パナソニック、通期4,200億円の赤字見通し − 薄型テレビのリストラ費用などを計上

ファイル・ウェブ編集部
2011年10月31日
パナソニック(株)は、2011年度第2四半期の連結決算概要を発表。売上高は4兆5,200億円(前年同期比92%)、営業利益は476億円(同28%)で、税引前利益は1,593億円の損失。当期純利益は1,362億円の損失という結果になった。


パナソニックの2011年度第2四半期の連結決算概要
第2四半期は、日本市場では東日本大震災で影響を受けたサプライチェーンの正常化が生産や輸出の回復を促し、景気に持ち直しの動きが見られたものの、海外の景気減速や円高・株安などの影響を受けるなど厳しい経済情勢のあおりを受けた。

材料費の固定化や固定費削減を推進したものの、価格低下や震災などの影響による何倍減、円高の影響などにより、営業利益は前年同期比28%となる476億円にダウン。税引き前利益は、早期退職一時金や固定資産の減損といった事業構造改革費用を計上したことなどにより1,539億円の損失となった。

セグメント別では、デジタルAVCネットワーク部門は売上高1兆4,325億円(前年同期比86%)、営業利益は181億円の損失。BDレコーダーなどは好調に推移したものの、薄型テレビや携帯電話などの売り上げが不振だったという。売上減や価格低下の影響を受け、営業利益も181億円の損失となった。
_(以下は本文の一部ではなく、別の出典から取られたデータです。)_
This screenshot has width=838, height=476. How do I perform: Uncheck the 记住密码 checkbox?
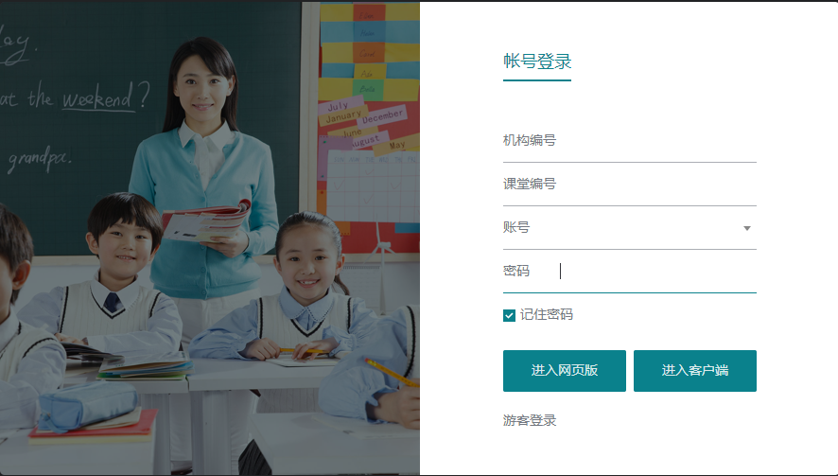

電工・パナホーム部門は、売上高8,792億円(前年同期比105%)、営業利益は316億円(同103%)と堅調。パナソニック電工は、電子材料や制御機器のデバイス部門の売上が、主に車載分野における売上減少の影響を受け前年を下回ったが、建築関連部門の電材・住建や電器部門が好調で増収となった。パナホームは市況が堅調に推移しなか、戸建住宅を中心に建築請負事業の売上が増加したことで、増収とした。

三洋電機は、売上高6,693億円(前年同期比81%)、営業利益は269億円の損失。太陽光発電システムや業務用空調機器などは堅調に推移したが、電子部品やデジタルカメラ、テレビ、車載機器などの売り上げが減少したことに加え、2010年度に行った半導体事業の譲渡の影響もあり、減収に転じたという。
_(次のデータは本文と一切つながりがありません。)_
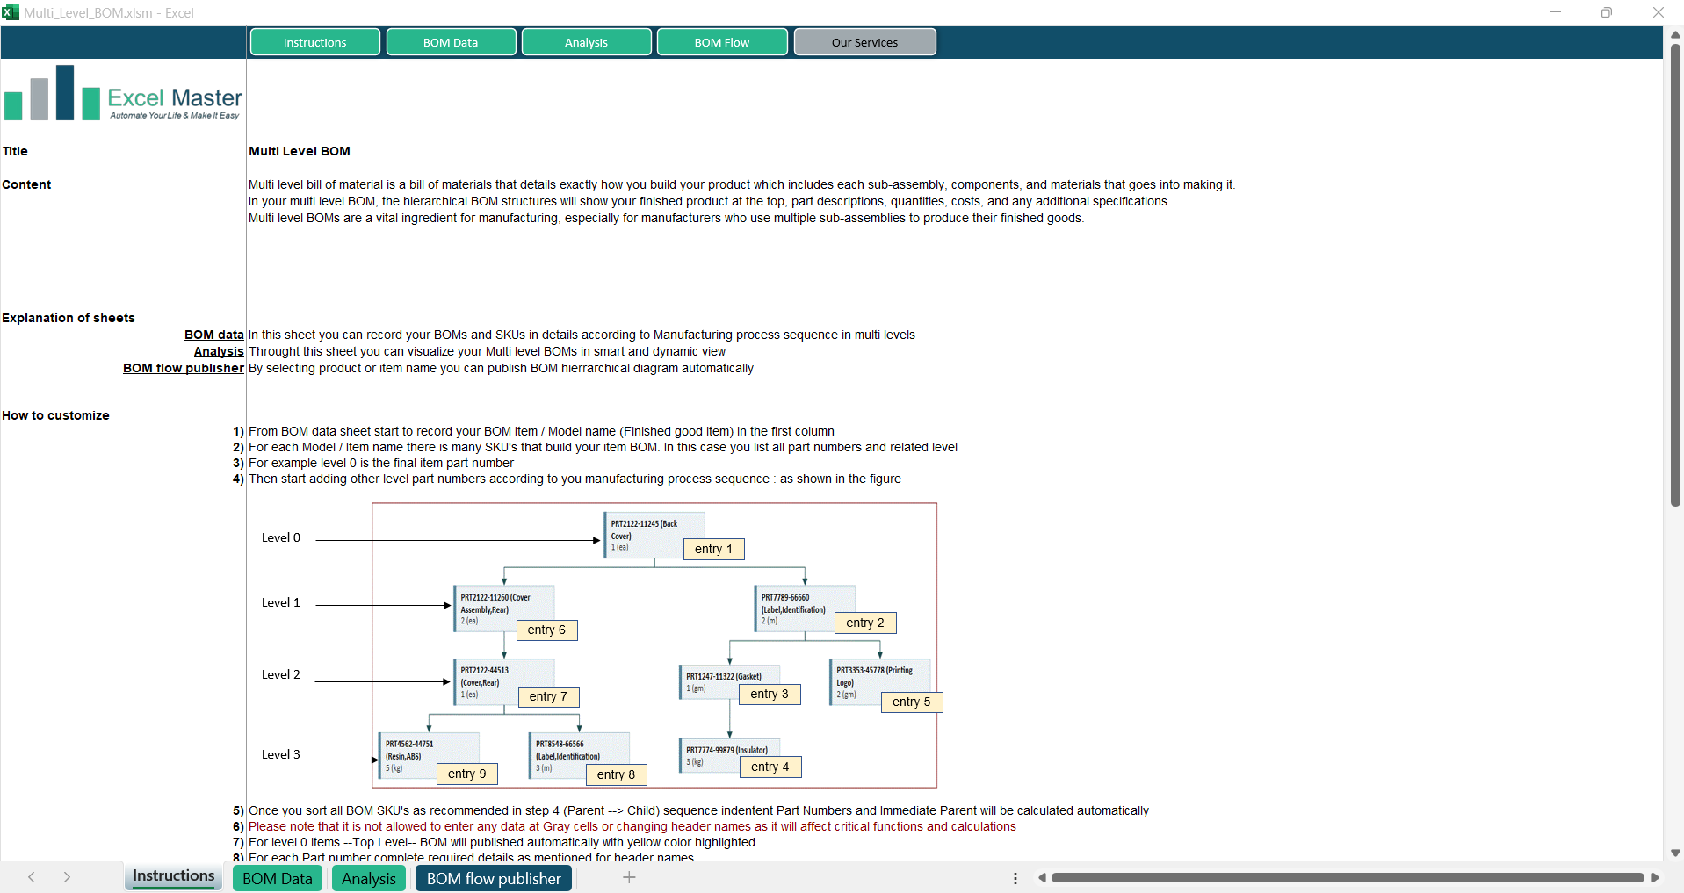The width and height of the screenshot is (1684, 893).
Task: Open the Analysis navigation button
Action: tap(586, 42)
■連結通期業績予想も修正 − 当期純利益は4,500億円の損失を見込む

また、同社はこれを受け2011年度連結通期業績予想を修正。売上高は8兆3,000億円(前年比95%)、営業利益は1,300億円(同43%)、税引前損失は4,300億円で、当期純利益は4,500億円の損失と改められた。

修正された連結業績予想数値

これは海外販売が、デジタル製品を中心とした競争激化や円高の影響を受け、大幅に減収すると見込んでいるため。営業利益も、売上減に加え円高・原材料高騰・価格低下などによる収益悪化をカバーできず損失に転じると見ているとのこと。また当期純利益は、営業外費用として、薄型テレビや半導体などで収益力強化に向けた事業構造改革費用を4,040億円追加したことにより、当初300億円の利益とされていた予想を、4,200億円の損失へと変更した。